Task details: Rewrite the data from the line containing "What do you see at coordinates (919, 12)" through the line containing "This screenshot has width=513, height=289.", inclusive, swapping "Identify" for "Find" and keeping everything else the same.

Records to process:
◆ ◆ ◆ ◆

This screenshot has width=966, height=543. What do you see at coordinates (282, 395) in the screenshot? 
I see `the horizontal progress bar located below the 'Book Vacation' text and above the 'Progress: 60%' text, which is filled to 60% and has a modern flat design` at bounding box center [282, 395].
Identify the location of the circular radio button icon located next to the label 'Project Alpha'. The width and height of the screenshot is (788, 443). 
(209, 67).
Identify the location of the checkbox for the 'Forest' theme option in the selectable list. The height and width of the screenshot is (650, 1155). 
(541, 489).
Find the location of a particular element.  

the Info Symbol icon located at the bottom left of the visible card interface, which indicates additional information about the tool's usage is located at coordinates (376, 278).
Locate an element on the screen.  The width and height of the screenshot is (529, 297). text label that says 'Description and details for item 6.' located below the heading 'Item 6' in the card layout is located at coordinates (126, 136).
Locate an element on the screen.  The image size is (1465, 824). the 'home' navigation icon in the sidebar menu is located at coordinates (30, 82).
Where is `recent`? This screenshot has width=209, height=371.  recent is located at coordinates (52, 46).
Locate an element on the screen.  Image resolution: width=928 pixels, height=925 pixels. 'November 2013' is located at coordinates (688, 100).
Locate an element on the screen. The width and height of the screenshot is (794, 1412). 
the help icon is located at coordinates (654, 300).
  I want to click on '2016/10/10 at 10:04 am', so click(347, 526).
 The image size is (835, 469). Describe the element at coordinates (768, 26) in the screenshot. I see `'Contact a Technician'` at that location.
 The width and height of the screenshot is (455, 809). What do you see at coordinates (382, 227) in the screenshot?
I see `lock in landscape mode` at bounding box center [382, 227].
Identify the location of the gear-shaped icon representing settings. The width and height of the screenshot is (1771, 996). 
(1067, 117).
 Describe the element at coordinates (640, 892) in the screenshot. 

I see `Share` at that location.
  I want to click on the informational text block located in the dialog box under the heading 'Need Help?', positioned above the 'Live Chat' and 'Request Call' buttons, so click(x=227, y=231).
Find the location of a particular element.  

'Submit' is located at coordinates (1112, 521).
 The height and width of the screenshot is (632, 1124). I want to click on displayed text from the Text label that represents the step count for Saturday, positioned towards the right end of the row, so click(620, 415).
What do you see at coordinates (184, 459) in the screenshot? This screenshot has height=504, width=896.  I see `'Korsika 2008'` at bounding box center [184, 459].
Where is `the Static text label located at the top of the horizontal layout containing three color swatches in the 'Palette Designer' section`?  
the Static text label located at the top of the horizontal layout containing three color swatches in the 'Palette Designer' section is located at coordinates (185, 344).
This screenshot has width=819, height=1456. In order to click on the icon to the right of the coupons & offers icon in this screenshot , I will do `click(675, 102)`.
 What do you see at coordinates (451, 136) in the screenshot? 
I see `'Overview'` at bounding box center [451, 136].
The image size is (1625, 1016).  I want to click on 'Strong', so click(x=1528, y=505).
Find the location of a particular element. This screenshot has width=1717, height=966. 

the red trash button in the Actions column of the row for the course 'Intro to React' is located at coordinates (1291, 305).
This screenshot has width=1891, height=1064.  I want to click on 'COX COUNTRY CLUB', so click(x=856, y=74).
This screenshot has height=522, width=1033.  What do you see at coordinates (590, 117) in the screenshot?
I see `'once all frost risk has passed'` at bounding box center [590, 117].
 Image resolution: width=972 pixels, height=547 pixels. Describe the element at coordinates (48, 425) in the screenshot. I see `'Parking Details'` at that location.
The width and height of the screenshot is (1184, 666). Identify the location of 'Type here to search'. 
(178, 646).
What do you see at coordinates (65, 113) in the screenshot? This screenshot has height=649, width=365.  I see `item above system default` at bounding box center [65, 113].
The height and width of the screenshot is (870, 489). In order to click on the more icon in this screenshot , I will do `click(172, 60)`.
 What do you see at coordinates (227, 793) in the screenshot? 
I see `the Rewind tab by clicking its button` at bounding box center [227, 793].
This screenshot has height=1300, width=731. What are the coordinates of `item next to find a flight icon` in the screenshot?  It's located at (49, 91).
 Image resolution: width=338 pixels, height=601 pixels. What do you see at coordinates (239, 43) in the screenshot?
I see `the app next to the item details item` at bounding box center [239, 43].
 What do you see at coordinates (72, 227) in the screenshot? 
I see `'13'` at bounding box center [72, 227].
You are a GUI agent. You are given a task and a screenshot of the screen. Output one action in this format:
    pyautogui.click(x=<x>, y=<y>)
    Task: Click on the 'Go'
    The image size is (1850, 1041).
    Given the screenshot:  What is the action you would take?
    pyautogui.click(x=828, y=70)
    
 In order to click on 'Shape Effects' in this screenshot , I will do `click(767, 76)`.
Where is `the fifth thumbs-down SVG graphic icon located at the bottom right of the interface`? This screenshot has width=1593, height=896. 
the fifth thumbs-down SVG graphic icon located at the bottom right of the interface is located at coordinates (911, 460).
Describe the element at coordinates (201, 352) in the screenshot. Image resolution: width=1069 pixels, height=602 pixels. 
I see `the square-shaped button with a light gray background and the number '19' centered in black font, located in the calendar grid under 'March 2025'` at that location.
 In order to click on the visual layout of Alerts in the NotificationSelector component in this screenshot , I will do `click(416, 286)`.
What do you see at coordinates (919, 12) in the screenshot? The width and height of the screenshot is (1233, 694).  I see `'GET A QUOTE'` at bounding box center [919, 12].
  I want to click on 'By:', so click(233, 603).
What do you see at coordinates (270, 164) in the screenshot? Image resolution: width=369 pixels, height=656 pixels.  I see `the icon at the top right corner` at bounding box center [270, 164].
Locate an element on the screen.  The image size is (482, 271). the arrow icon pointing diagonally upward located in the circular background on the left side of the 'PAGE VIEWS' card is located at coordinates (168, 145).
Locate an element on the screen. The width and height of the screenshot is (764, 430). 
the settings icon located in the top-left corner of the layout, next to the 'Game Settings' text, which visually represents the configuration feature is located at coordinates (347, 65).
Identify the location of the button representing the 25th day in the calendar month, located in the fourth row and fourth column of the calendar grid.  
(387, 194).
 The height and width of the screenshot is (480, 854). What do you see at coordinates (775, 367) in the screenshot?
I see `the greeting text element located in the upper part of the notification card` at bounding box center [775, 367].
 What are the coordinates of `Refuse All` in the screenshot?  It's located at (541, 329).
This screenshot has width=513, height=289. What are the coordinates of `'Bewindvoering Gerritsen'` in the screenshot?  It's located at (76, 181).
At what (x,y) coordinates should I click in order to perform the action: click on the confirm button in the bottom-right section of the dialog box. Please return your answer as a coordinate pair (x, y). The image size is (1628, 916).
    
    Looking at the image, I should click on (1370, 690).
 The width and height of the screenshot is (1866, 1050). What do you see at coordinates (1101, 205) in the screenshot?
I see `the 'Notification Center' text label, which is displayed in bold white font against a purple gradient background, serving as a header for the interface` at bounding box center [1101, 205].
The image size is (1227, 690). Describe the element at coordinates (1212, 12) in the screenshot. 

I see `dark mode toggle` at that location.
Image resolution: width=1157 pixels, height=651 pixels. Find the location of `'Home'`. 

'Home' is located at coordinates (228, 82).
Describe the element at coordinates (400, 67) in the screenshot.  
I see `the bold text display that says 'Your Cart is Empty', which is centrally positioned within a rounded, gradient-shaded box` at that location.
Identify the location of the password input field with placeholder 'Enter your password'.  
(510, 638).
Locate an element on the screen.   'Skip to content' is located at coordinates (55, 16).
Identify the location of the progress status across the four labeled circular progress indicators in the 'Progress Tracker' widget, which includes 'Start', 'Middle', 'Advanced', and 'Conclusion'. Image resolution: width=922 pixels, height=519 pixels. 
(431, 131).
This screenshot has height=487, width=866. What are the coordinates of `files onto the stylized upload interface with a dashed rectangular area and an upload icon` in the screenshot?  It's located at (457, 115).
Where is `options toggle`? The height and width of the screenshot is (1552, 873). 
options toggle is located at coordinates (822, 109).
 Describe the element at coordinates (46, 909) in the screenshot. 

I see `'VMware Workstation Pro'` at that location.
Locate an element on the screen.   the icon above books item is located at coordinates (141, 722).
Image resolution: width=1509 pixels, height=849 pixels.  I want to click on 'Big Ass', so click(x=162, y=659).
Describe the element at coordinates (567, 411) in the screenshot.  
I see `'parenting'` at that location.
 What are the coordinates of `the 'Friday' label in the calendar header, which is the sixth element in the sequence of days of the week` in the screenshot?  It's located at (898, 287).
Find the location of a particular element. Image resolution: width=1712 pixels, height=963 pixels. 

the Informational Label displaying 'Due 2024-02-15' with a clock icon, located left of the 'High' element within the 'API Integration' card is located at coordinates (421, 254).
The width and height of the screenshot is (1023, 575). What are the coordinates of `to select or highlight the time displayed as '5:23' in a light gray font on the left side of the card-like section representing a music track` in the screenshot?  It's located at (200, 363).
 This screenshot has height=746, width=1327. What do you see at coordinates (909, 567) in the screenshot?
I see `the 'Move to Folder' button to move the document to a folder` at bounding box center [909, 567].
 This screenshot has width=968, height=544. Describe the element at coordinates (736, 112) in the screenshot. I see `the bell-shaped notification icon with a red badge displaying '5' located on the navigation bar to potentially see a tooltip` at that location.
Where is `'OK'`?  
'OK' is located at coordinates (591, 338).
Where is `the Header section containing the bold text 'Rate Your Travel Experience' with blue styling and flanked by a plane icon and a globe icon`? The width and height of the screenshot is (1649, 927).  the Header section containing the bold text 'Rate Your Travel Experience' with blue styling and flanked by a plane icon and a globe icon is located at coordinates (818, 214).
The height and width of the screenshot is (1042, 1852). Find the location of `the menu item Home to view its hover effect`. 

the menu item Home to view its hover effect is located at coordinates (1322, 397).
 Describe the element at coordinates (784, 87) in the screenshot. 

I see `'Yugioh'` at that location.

◆ ◆ ◆ ◆

Output for this exercise:
What do you see at coordinates (919, 12) in the screenshot? The width and height of the screenshot is (1233, 694).  I see `'GET A QUOTE'` at bounding box center [919, 12].
  I want to click on 'By:', so click(233, 603).
What do you see at coordinates (270, 164) in the screenshot? Image resolution: width=369 pixels, height=656 pixels.  I see `the icon at the top right corner` at bounding box center [270, 164].
Locate an element on the screen.  The image size is (482, 271). the arrow icon pointing diagonally upward located in the circular background on the left side of the 'PAGE VIEWS' card is located at coordinates (168, 145).
Locate an element on the screen. The width and height of the screenshot is (764, 430). 
the settings icon located in the top-left corner of the layout, next to the 'Game Settings' text, which visually represents the configuration feature is located at coordinates (347, 65).
Find the location of the button representing the 25th day in the calendar month, located in the fourth row and fourth column of the calendar grid.  
(387, 194).
 The height and width of the screenshot is (480, 854). What do you see at coordinates (775, 367) in the screenshot?
I see `the greeting text element located in the upper part of the notification card` at bounding box center [775, 367].
 What are the coordinates of `Refuse All` in the screenshot?  It's located at (541, 329).
This screenshot has width=513, height=289. What are the coordinates of `'Bewindvoering Gerritsen'` in the screenshot?  It's located at (76, 181).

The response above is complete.